The rules regarding the crime of felony-murder changed in 1980 when the Michigan Supreme Court made a ruling in People vs. Aaron. Before that decision, if someone was killed during the commission of a felony, the perpetrator also would be guilty of murder. For example, if you broke into a house with the intent to steal a television and the owner died of a heart attack during the robbery, you could be charged with larceny and first-degree murder. Using the felony-murder rule, the prosecutor in Ernestine Campbell’s case argued that the jury had to convict her of first-degree murder if they found that she had planned a felony — to rob her trick, Harold Oldacre.

But 12 years after Campbell was convicted, the state Supreme Court reconsidered the felony-murder rule in People vs. Aaron. The court held that someone who is an accomplice in a felony is not necessarily guilty of an ensuing murder.
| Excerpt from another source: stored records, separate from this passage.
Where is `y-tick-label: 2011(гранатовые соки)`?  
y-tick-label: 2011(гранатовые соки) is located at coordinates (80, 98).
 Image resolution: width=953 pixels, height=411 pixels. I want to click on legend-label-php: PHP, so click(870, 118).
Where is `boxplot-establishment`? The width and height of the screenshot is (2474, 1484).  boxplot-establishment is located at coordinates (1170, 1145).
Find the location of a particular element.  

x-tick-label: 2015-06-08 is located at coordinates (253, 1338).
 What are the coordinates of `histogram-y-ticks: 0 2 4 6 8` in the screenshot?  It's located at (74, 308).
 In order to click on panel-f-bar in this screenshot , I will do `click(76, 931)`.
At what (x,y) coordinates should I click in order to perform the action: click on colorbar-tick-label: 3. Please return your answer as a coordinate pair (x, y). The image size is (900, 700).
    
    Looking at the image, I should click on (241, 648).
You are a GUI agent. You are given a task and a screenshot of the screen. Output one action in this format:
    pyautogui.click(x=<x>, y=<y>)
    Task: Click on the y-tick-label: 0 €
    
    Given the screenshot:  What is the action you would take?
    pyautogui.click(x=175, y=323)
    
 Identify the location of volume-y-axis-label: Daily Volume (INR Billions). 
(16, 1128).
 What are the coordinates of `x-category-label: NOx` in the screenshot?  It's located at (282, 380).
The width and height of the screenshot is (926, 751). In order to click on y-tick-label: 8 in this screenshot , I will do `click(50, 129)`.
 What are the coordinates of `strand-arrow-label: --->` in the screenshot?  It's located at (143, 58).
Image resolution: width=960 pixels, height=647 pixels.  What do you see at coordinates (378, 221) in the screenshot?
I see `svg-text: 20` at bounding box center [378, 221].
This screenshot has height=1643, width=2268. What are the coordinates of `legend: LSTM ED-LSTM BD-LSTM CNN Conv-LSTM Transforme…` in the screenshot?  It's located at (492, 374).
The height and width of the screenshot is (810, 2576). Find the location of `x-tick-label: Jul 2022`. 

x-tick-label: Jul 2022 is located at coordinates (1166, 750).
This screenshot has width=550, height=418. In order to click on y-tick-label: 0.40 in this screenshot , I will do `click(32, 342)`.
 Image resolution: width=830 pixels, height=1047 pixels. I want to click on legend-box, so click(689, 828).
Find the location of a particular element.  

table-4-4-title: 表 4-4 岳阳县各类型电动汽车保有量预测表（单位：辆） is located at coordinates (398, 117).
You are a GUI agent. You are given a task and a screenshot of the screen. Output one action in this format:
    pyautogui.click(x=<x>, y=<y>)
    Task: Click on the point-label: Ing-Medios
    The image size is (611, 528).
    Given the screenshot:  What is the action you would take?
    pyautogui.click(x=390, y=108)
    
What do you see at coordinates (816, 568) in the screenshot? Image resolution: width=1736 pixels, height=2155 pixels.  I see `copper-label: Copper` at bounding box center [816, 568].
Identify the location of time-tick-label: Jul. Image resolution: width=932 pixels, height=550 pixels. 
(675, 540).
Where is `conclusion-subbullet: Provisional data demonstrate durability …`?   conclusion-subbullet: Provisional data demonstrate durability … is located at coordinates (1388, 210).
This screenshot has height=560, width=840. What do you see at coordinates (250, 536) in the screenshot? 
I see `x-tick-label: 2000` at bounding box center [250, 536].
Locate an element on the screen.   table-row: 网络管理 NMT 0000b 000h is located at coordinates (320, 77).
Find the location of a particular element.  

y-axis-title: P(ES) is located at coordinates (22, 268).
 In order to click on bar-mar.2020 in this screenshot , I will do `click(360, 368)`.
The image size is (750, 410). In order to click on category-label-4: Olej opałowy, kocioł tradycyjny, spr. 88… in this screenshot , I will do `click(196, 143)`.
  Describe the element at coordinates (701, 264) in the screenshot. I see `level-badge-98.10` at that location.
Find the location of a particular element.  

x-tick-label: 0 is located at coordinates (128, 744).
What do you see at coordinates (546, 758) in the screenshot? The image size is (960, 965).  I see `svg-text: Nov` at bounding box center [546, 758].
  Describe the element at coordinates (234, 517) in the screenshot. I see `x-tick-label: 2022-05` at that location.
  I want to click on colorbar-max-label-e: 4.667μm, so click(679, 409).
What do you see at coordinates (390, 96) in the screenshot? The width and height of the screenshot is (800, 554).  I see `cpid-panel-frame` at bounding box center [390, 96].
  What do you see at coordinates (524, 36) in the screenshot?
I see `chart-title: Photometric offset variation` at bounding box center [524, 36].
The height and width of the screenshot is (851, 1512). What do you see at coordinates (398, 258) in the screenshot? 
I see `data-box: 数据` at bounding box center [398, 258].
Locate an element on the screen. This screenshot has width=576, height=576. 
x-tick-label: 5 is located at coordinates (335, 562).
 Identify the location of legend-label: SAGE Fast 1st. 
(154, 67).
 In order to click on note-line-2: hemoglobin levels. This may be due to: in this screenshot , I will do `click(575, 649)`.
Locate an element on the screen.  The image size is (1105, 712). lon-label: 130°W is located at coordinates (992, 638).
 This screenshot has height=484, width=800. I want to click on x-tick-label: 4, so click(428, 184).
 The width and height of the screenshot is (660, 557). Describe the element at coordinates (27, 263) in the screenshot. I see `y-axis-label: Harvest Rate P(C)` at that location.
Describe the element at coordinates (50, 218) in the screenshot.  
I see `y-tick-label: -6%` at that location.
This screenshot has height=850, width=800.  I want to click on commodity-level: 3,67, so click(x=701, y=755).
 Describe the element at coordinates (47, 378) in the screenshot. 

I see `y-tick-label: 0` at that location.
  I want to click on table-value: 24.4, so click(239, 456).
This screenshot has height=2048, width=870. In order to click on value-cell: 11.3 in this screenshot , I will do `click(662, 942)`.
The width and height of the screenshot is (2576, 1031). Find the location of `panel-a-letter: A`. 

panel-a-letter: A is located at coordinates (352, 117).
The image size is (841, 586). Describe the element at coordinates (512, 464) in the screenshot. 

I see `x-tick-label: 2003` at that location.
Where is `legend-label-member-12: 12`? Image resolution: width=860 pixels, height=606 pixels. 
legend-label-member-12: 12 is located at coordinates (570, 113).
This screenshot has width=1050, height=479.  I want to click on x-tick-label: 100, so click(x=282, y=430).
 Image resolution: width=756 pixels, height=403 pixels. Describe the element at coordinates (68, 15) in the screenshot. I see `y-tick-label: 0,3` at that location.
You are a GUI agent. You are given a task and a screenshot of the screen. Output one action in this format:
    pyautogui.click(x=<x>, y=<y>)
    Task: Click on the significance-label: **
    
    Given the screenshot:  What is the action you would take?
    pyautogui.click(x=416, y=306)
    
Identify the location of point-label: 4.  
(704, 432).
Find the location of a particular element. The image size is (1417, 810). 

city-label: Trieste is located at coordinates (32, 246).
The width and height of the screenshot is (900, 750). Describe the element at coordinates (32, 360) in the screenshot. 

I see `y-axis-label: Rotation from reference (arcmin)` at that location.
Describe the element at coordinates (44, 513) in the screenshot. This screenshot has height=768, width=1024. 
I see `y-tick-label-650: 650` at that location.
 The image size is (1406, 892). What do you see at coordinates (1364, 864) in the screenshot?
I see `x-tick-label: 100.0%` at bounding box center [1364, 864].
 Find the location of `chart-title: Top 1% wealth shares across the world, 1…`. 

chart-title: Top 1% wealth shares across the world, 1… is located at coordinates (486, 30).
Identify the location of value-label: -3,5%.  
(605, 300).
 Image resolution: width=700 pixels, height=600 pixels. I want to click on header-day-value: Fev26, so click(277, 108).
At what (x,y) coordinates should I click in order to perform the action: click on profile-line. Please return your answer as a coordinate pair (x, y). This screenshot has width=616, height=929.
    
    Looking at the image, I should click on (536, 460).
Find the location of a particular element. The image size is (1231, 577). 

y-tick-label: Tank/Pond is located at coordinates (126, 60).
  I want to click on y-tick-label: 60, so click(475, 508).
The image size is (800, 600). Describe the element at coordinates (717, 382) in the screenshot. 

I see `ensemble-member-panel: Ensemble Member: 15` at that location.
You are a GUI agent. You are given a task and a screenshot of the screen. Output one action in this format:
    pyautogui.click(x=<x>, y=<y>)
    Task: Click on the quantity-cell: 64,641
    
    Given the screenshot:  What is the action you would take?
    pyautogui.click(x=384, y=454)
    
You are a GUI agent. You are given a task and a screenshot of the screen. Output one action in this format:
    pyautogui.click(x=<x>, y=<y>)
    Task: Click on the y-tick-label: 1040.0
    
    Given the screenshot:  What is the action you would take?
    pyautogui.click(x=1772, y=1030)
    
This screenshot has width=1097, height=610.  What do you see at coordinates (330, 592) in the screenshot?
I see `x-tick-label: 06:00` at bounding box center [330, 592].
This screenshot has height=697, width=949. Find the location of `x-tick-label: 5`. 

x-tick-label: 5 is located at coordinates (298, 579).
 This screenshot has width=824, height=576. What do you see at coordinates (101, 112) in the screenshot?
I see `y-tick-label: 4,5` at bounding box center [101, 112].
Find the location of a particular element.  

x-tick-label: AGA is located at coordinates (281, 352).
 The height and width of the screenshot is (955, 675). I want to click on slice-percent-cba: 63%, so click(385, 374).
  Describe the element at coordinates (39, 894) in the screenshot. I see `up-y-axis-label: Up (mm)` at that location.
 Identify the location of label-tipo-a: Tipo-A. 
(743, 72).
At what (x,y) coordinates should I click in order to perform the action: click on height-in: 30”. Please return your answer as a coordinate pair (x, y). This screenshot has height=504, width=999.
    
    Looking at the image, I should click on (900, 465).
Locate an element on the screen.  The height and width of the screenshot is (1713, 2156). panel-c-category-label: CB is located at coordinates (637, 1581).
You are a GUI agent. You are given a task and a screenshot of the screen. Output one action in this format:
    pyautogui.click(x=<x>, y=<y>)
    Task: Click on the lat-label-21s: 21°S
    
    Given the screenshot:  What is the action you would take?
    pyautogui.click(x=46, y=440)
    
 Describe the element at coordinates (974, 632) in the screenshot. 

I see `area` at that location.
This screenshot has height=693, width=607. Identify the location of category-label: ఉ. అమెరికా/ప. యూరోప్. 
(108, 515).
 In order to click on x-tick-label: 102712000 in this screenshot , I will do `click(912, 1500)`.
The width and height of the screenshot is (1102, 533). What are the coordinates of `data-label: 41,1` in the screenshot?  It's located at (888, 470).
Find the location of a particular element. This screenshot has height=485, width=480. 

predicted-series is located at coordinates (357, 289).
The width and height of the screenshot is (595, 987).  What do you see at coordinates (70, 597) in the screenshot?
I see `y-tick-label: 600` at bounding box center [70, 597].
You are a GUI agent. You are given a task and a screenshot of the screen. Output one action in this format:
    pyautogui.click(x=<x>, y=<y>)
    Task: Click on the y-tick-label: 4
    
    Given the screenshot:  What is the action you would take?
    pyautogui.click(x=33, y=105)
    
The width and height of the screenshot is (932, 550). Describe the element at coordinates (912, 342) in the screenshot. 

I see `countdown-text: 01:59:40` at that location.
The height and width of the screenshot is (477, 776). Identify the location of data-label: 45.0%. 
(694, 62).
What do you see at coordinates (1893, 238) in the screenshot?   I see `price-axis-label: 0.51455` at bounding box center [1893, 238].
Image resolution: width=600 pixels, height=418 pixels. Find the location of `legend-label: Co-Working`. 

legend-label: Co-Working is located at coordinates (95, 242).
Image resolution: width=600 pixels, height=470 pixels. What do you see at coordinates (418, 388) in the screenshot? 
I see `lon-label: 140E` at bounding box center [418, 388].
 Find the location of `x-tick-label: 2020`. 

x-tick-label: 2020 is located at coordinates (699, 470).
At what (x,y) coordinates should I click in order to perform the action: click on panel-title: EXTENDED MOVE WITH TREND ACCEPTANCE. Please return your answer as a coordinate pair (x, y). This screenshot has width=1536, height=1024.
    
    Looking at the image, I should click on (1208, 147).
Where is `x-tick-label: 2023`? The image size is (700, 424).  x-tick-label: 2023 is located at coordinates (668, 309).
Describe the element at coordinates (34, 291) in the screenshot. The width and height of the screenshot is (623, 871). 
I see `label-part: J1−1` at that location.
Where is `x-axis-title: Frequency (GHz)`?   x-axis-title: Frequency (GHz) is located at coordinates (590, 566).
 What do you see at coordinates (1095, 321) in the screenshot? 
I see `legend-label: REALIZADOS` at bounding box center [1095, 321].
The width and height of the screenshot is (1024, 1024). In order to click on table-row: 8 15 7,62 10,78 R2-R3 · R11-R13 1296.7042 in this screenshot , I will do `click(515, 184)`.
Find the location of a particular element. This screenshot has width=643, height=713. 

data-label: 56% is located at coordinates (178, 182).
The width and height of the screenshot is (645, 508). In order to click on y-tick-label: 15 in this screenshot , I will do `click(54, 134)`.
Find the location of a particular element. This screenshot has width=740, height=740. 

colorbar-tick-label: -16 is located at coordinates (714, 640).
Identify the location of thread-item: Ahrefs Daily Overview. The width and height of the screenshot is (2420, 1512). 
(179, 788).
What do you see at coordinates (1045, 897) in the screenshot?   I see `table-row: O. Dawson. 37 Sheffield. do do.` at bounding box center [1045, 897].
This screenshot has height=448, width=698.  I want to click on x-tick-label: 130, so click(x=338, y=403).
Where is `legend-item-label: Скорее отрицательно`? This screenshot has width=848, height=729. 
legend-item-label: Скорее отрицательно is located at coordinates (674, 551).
It was the job of the jury to decide if each and every person involved in the crime had the state of mind to create a high risk of death.

Unless they had the state of mind, they could not be guilty of first-degree murder.

"Last year, a bill got out of committee that would make Aaron retroactive to felony-murder cases tried before 1980. But the legislation died on the House floor," says Koenig. "We plan to keep introducing the bill until it passes. It’s critical to the estimated 160 people who are now serving time for felony-murder."

One of those people, says Koenig, is Ernestine Campbell. "A lot of people think that Ernestine was central to the murder. But I don’t see her being central. She didn’t do any of the violence. It shrieks with injustice."

Others disagree.

"Ernestine Campbell has sort of become a poster child for the people who want this law applied retroactively," says Arthur Busch, the Genesee County prosecutor who successfully opposed attorney Jeanice Dagher-Margosian’s petitions for Campbell’s release. She’s become a more sympathetic figure now because of her age and because the other two defendants had their sentences commuted. But I feel confident that even if she was tried under the new law, there’s a good probability that she would be convicted again. The viciousness of the attack (on Oldacre) may be lost with the years. But the evidence showed that Ernestine was the kind of person who set people up to be robbed. It was Ernestine who ended up with the bounty of the robbery and murder – the victim’s wallet. Her lifestyle at the time was spending the day figuring out how to be a predator."

Dagher-Margosian disagrees.

"Long before the Aaron decision, courts have been concerned about convicting people for first-degree, non-paroleable murder only when they had actual intent to commit the crime. Ernestine Campbell was a hooker, not a murderer. I don’t understand how people can keep turning their backs on this case. If she’s a poster child, she’s a poster child for a system that lets someone rot in prison for a crime they did not commit."

Even Busch admits that Ernestine Campbell’s case is caught in legal semantics.

"The problem is that the Prosecuting Attorney’s Association of Michigan has taken a hard line against retroactively applying the law. We’re continuing to talk to legislators to try to forge a compromise on this matter."